- _Text section_:
***

2022-04-12 12:48:52

by Christoph Hellwig

[permalink] [raw]
Subject: Re: [PATCH v2 bpf 1/3] vmalloc: replace VM_NO_HUGE_VMAP with VM_ALLOW_HUGE_VMAP

On Mon, Apr 11, 2022 at 04:35:46PM -0700, Song Liu wrote:
> Huge page backed vmalloc memory could benefit performance in many cases.
> Since some users of vmalloc may not be ready to handle huge pages,
> VM_NO_HUGE_VMAP was introduced to allow vmalloc users to opt-out huge
> pages. However, it is not easy to add VM_NO_HUGE_VMAP to all the users
> that may try to allocate >= PMD_SIZE pages, but are not ready to handle
> huge pages properly.

This is a good place to document what the problems are, and how they are
hard to track down (e.g. because the allocations are passed down I/O
stacks)

***

- _What you will do_:
1) According to the vmalloc patch discussion, which flag was introduced so that vmalloc users could opt out of huge pages?
2) Extend the vmalloc patch discussion, picking up after its final sentence.

- _Exercise data_:
***

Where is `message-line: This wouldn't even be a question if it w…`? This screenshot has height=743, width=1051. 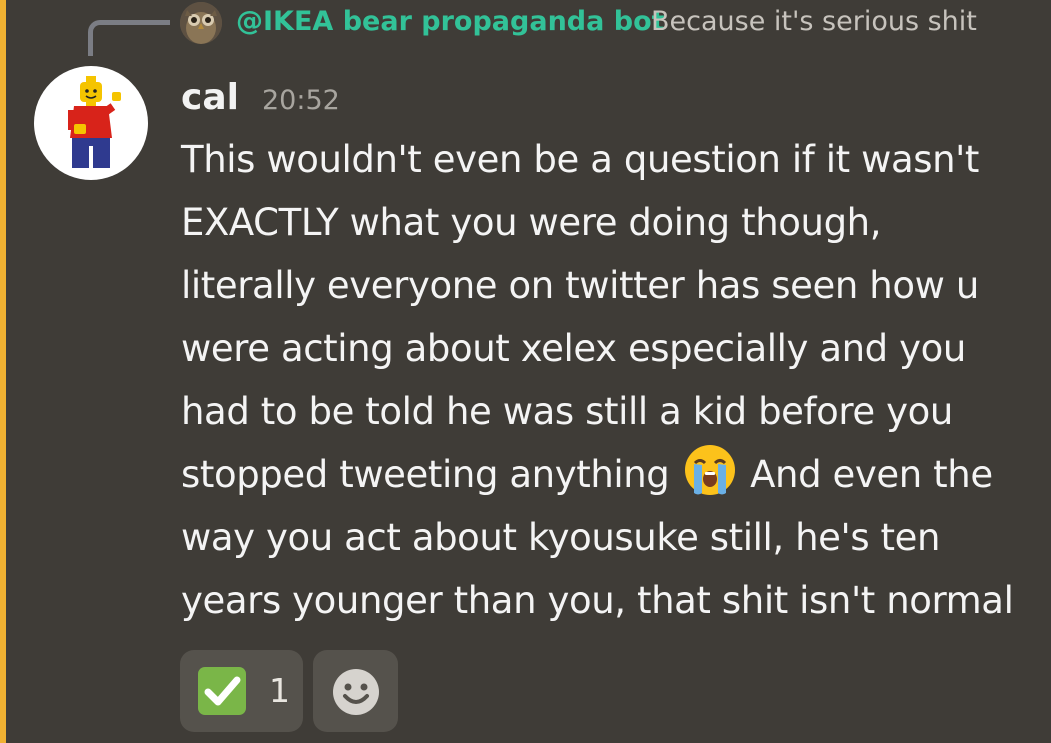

***

- _Results_:
1) VM_NO_HUGE_VMAP

2)
>
> Replace VM_NO_HUGE_VMAP with an opt-in flag, VM_ALLOW_HUGE_VMAP, so that
> users that benefit from huge pages could ask specificially.
>
> Also, replace vmalloc_no_huge() with opt-in helper vmalloc_huge().

We still need to find out what the primary users of the large vmalloc
hashes was and convert them.

> +extern void *vmalloc_huge(unsigned long size) __alloc_size(1);

No need for the extern.

> +EXPORT_SYMBOL(vmalloc_huge);

EXPORT_SYMBOL_GPL for all advanced vmalloc functionality, please.


2022-04-12 20:50:58

by Song Liu

[permalink] [raw]
Subject: Re: [PATCH v2 bpf 1/3] vmalloc: replace VM_NO_HUGE_VMAP with VM_ALLOW_HUGE_VMAP

On Mon, Apr 11, 2022 at 9:18 PM Christoph Hellwig <[email protected]> wrote:
>
> On Mon, Apr 11, 2022 at 04:35:46PM -0700, Song Liu wrote:
> > Huge page backed vmalloc memory could benefit performance in many cases.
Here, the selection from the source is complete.